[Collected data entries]

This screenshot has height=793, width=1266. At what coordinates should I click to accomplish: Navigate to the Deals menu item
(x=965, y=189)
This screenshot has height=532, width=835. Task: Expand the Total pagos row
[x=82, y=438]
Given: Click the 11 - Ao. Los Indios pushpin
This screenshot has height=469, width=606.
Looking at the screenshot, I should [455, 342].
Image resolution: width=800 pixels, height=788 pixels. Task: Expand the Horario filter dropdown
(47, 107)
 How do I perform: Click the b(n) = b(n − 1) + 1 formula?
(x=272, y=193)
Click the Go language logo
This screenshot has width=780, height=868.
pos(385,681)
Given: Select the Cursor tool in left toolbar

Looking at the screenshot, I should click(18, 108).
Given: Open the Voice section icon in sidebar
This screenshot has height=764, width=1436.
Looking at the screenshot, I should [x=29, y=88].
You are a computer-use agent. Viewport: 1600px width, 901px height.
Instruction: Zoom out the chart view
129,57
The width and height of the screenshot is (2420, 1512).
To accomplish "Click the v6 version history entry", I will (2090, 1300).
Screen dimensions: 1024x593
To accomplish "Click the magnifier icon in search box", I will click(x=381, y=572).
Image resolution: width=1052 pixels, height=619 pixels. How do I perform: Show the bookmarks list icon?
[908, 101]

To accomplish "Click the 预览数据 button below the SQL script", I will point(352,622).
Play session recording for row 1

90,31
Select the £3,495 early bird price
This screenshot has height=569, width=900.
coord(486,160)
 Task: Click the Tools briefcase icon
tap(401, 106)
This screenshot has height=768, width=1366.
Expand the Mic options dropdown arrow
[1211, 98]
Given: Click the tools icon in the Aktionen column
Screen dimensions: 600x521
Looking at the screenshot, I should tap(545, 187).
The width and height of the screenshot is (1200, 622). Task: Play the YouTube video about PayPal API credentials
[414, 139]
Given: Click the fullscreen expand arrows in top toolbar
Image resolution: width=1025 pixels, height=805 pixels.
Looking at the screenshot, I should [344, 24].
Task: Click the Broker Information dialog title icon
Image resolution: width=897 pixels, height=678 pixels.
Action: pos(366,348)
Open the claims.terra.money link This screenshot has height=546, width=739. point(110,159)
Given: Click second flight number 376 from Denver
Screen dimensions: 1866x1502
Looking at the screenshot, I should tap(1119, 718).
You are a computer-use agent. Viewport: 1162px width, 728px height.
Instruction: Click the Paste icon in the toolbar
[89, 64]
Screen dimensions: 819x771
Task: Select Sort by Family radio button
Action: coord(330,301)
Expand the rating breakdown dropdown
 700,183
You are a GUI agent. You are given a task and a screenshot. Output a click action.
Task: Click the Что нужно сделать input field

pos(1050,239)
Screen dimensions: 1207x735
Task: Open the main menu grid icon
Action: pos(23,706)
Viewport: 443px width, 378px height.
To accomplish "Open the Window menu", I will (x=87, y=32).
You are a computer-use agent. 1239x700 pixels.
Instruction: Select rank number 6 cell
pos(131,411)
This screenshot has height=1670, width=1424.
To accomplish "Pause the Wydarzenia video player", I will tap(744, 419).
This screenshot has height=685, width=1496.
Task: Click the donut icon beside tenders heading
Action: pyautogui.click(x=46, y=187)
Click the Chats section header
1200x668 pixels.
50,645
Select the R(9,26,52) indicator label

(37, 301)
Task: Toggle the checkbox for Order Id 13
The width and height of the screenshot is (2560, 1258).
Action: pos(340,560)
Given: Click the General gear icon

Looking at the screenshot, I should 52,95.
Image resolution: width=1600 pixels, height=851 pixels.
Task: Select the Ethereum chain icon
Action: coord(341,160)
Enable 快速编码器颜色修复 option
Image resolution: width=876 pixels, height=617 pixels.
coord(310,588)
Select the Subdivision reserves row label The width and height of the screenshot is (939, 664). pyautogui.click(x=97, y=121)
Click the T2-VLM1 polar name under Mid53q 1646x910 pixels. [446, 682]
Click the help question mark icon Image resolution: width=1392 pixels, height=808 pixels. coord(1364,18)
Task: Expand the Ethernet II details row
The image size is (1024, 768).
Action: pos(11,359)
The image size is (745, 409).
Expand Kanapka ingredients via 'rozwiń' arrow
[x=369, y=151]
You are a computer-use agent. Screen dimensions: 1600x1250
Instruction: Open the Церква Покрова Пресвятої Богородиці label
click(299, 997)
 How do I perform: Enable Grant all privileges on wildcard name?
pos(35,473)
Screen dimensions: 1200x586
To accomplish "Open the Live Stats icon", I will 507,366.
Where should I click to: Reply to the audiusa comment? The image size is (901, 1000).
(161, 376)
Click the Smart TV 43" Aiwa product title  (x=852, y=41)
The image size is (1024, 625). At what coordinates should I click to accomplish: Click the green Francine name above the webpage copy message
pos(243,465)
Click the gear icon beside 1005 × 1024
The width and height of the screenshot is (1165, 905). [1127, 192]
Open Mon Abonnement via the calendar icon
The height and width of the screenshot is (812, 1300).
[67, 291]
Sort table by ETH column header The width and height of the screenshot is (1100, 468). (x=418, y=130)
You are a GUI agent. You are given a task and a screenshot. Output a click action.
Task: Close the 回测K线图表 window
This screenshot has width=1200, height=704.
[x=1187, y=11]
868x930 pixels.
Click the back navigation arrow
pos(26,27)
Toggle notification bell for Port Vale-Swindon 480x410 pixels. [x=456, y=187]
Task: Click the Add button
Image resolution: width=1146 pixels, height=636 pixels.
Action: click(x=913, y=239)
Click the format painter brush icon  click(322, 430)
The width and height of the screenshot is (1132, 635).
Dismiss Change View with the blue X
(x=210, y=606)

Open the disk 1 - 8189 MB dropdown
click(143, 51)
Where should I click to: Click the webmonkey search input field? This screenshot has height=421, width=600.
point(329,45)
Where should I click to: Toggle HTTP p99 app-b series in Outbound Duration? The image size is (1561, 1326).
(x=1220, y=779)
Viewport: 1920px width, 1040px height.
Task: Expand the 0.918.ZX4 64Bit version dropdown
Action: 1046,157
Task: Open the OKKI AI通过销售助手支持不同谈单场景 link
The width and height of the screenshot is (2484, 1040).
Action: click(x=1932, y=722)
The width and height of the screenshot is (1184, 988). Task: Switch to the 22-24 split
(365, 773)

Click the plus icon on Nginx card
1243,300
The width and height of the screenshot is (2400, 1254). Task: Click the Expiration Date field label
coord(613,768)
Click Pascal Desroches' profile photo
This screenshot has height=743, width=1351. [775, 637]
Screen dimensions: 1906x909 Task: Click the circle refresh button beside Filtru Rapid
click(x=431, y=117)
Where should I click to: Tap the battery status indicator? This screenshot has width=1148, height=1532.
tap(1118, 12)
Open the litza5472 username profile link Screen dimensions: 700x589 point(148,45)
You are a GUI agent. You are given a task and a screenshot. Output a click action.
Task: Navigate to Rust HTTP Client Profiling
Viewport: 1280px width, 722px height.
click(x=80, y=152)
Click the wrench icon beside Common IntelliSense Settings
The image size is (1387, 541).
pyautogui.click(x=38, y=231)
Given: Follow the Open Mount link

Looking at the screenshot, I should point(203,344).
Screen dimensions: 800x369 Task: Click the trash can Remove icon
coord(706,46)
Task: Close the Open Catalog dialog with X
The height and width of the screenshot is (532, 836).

To do: With the line that contains "Click the plus icon on Nginx card" as the start, output every line through the end of the entries exactly. Add no other lines.

Solution:
Click the plus icon on Nginx card
1243,300
The width and height of the screenshot is (2400, 1254). Task: Click the Expiration Date field label
coord(613,768)
Click Pascal Desroches' profile photo
This screenshot has height=743, width=1351. [775, 637]
Screen dimensions: 1906x909 Task: Click the circle refresh button beside Filtru Rapid
click(x=431, y=117)
Where should I click to: Tap the battery status indicator? This screenshot has width=1148, height=1532.
tap(1118, 12)
Open the litza5472 username profile link Screen dimensions: 700x589 point(148,45)
You are a GUI agent. You are given a task and a screenshot. Output a click action.
Task: Navigate to Rust HTTP Client Profiling
Viewport: 1280px width, 722px height.
click(x=80, y=152)
Click the wrench icon beside Common IntelliSense Settings
The image size is (1387, 541).
pyautogui.click(x=38, y=231)
Given: Follow the Open Mount link

Looking at the screenshot, I should point(203,344).
Screen dimensions: 800x369 Task: Click the trash can Remove icon
coord(706,46)
Task: Close the Open Catalog dialog with X
The height and width of the screenshot is (532, 836).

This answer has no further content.